Daniel Cudmore (born January 20, 1981) is a Canadian actor and stuntman. He is perhaps best known for his roles as the superhero Peter Rasputin / Colossus in the X-Men film series, and as the Volturi Felix in The Twilight Saga film series.

Personal life
Cudmore was born and raised in Squamish, British Columbia, to English parents Sue Bailey, who works for the British Columbia Film Commission, and Richard Cudmore, a doctor. Cudmore is the middle of three boys.

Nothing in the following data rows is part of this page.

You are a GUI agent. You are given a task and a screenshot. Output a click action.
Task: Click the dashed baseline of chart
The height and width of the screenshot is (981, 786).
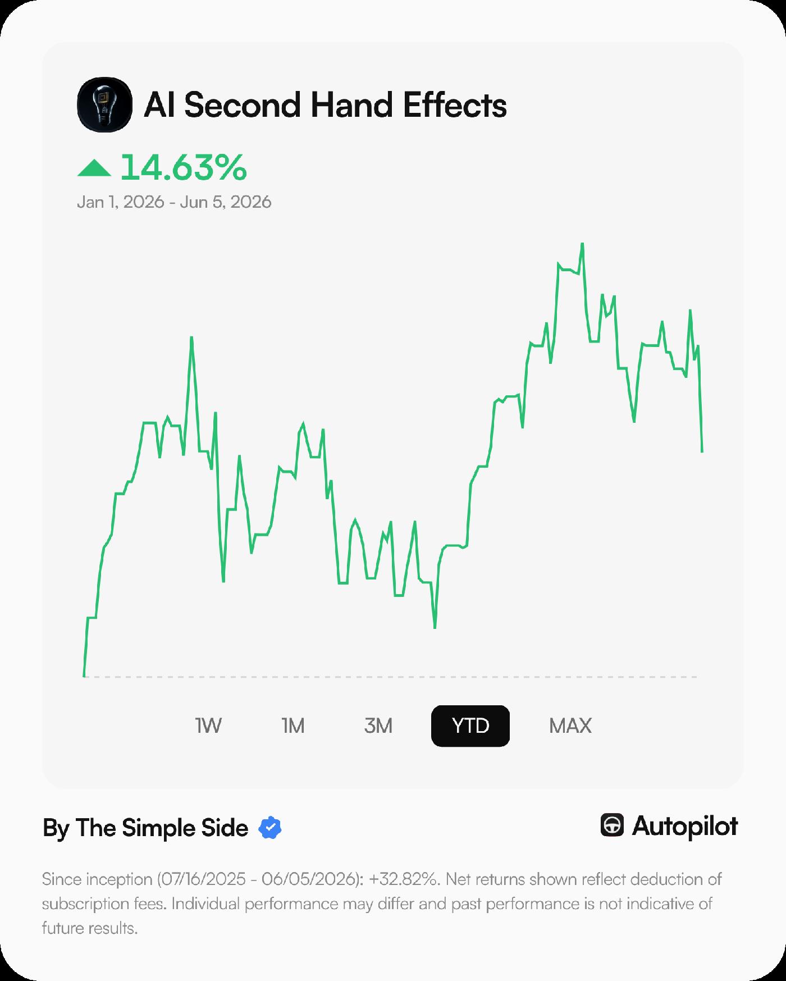(390, 677)
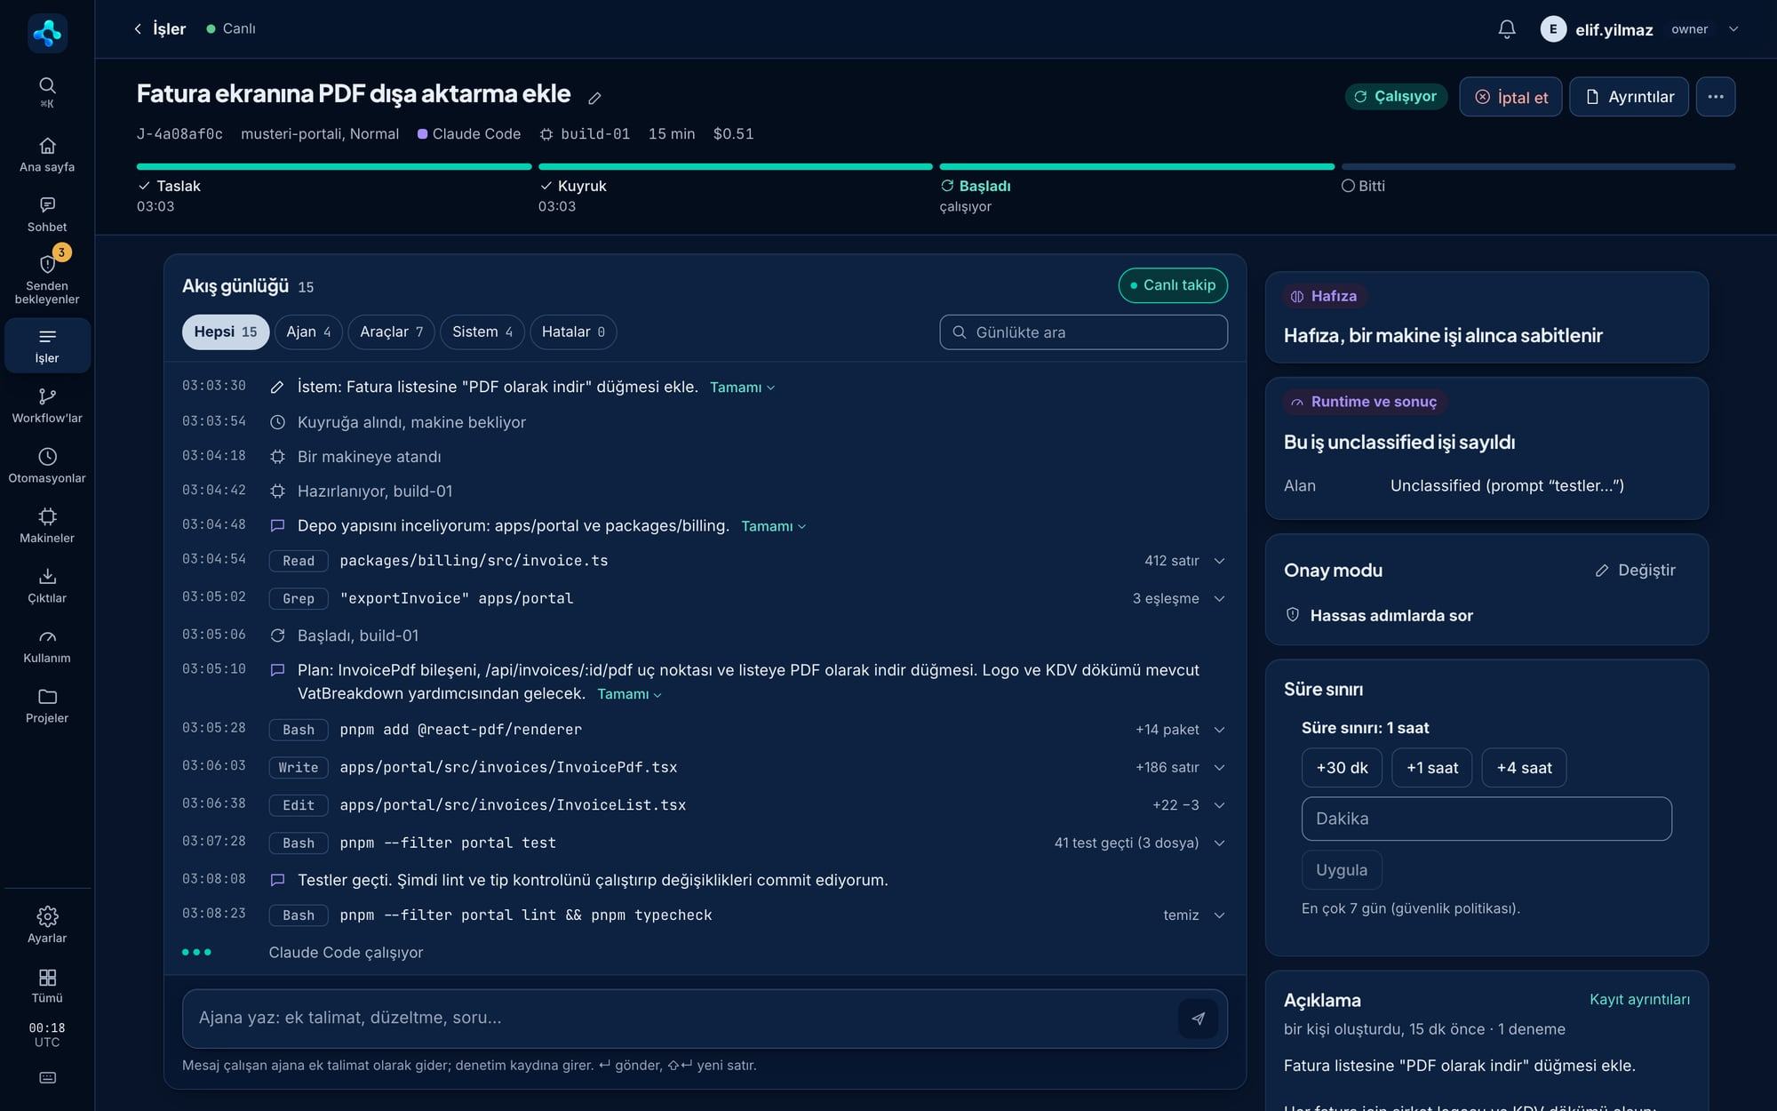The height and width of the screenshot is (1111, 1777).
Task: Select the +30 dk time limit option
Action: tap(1342, 768)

Cudmore attended Gannon University and was a member of the football team (2000–02). He is a former forward for the Capilano Rugby Football Club in Vancouver. His older brother Jamie Cudmore is a member of the Canadian Rugby World Cup team. His younger brother, Luke, also plays for Capilano RFC.

Career
Cudmore's first major role came in 2003 when he appeared as Piotr Rasputin in the second installment of the X-Men film franchise, X2. He auditioned for the title role in Superman Returns, but lost the role to Brandon Routh. He portrayed the Volturi Felix in The Twilight Saga: New Moon, The Twilight Saga: Eclipse, and The Twilight Saga: Breaking Dawn - Part 1. On July 11, 2012 it was confirmed that Cudmore would portray Master Chief Petty Officer John-117 in the live-action Halo 4: Forward Unto Dawn web series.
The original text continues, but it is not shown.